If Italians were citizens of the world's hyperpower, everyone would be talking about 'loud Italians.' In Oxford, you often want to make them shut up, which is done, presumably, by way of holding down their hands. Here, in their element (and free of the echo chamber of the Cornmarket McDonald's), they're unbelievably cute. I'm dubious that the children here don't receive some form of subsidy from the Italian tourist board.

They're all on scooters, all dressed in scarves, shoes of the moment, sunglasses. The Gucci-to-square-foot ratio is rivalled only by Paris and the Upper East Side. The former, only on the subway underneath the 8th arrondisement. (The latter, everywhere.)

I seem to have, for my nightly sum of 28 sterling, rented a closet next to the elevator machinery, providing the pleasant metronomic accompaniment to my nighttime hours of the lift going up and down. At 3:45 am, I rather suspect the staff are pressing the buttons just to make sure I'm getting my money's worth. For 'former Papal apartment,' in Roman hotel argot, for future reference read 'there's a large, customed inflatable Santa continually inflating and deflating serving as the doorman.'

For 'Irish pub,' read: 'Americans, from Chicago.'

Judging from accordion players by Piazza Venezia, they like Sinatra here - I don't know yet know, though, whether this is principally on account of American tourists or his mafia connections.

At the Temple of Jupiter Moneta: here, adjoining the Vittoriano and under the present-day S Maria in Ara Coeli, lay the first mint of Rome: hence, money. I see a silvered mime popping out for a fag by the Capitoline. We tactily agree not to notice each other.

Graffiti by the Leonine Wall accuses the Pope of being Polish (accurately) and (more creatively) a Jewish fascist. You know something has gone drastically wrong with your reproductive history when you subconsciously begin comparing groups of nuns in terms of which is cuter. On my first full day, I attain the Vatican in time for the Angelus, speak to the Swiss Guards, and find myself proferred an invitation for an audience the following day. (Note to self: in the unlikely event I end up having a conversation with the Holy Father, remember to ask him which blogs he reads.)

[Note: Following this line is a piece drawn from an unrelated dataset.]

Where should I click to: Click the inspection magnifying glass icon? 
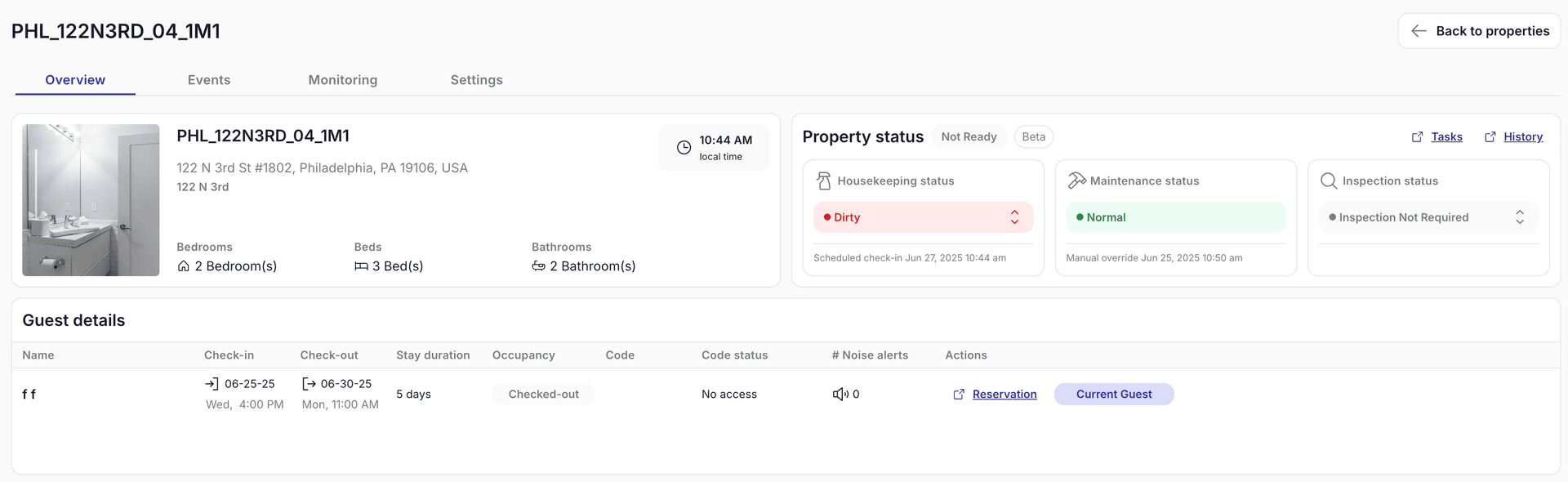click(1329, 181)
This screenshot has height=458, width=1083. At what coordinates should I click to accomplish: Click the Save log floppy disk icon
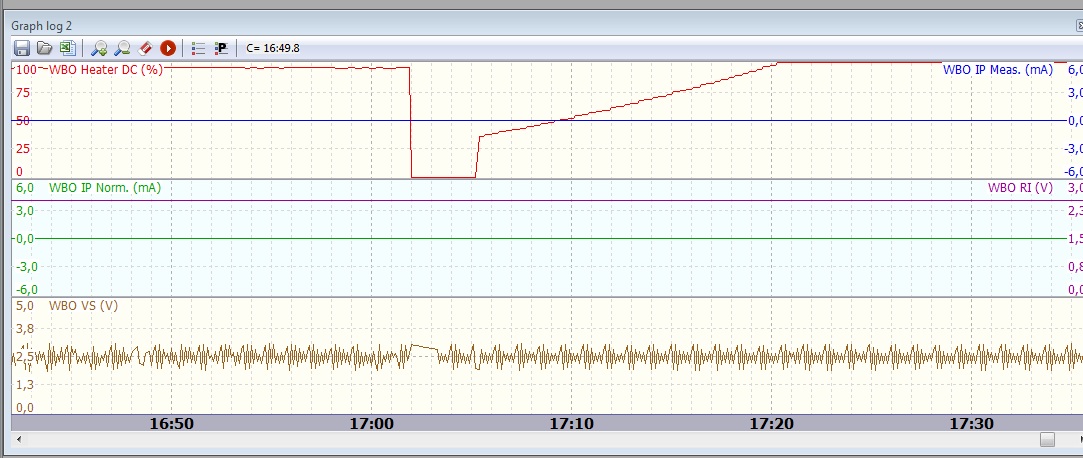pyautogui.click(x=21, y=47)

I'm always pleasantly surprised to learn, on arriving in Italy, that I speak Italian. There's no reason I should - my mother is Tuscan, and I have the entitlement to Italian citizenship if I ever have to flee a pogrom impending against OxBloggers in Oxfordshire, but I've hardly spent much time at all in the country - but it always seems to come in rather handy when I'm here.

I don't know what it is about exposure to the tourist sector that produces the peculiar mix of smarm and condescension which is so distinctively remarkable in that industry, but the worst, loudest sort of tourists and the tourist-merchants fittingly deserve each other.

A nice trick: when panhandlers ask you for cash and you're not disposed (by reason of their projected alcohol content, &c.) to give it them, rather than saying 'golly, ma'am, I'm sure sorry, but God bless ya'll,' say, 'je suis tres desolee mais je n'ai pas du solde.' Then, when the great revolution comes, the poor of the world will be really p___d off at the French.

A political party of the left has chosen, oddly and rather frighteningly, to adopt the shamrock as its insignia.

I have paid my devotions today both to the successor to St Peter and to the Vestal Virgins, who have no one left to remember them. I remember, and venerate you.